Choose $f:R\rightarrow R$ for given $v\in V $ with $f(t) = e^{tA}(v) \cdot e^{tA}(v) $
Then $f^{'}(t)=Ae^{tA}(v)\cdot e^{tA}(v)+e^{tA}(v)\cdot Ae^{tA}(v) = 2 (Ae^{tA}v \cdot e^{tA}(v)) \leq -2|e^{tA}(v)|^2=-2f(t)$
As $\forall t. f(t)>0 \implies \forall t. f^{'}(t)\leq-2f(t)\le0$, $f(t)$ is non-increasing and bounded below by $0$.

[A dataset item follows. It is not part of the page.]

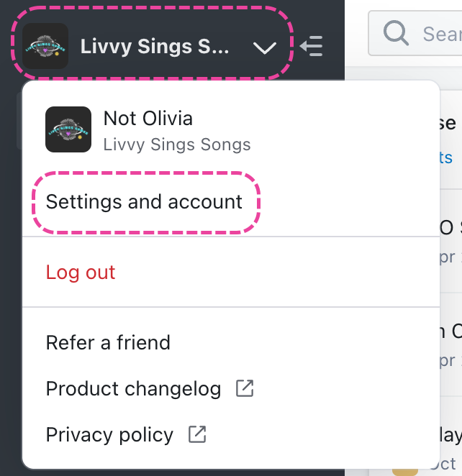Click external-link icon beside Product changelog
The image size is (462, 476).
tap(245, 389)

Thus, $lim_{t\rightarrow \infty }f(t)=l$ for some limit $l$, and $lim_{t\rightarrow \infty } f^{'}(t)=0$.
Suppose $l >0$, then $lim_{t\rightarrow \infty }\frac{1}{2}f^{'}(t)=Ae^{tA}(v)\cdot e^{tA}(v) \leq - |e^{tA}(v)|^2=-l^2 < 0$.
Yet, $lim_{t\rightarrow \infty }f^{'}(t)=0$. Contradiction.
So, $lim_{t\rightarrow \infty }f(t)=e^{tA}(v) \cdot e^{tA}(v) =0$ and thus $lim_{t\rightarrow \infty }e^{tA}(v)=0$ for all $v \in V$.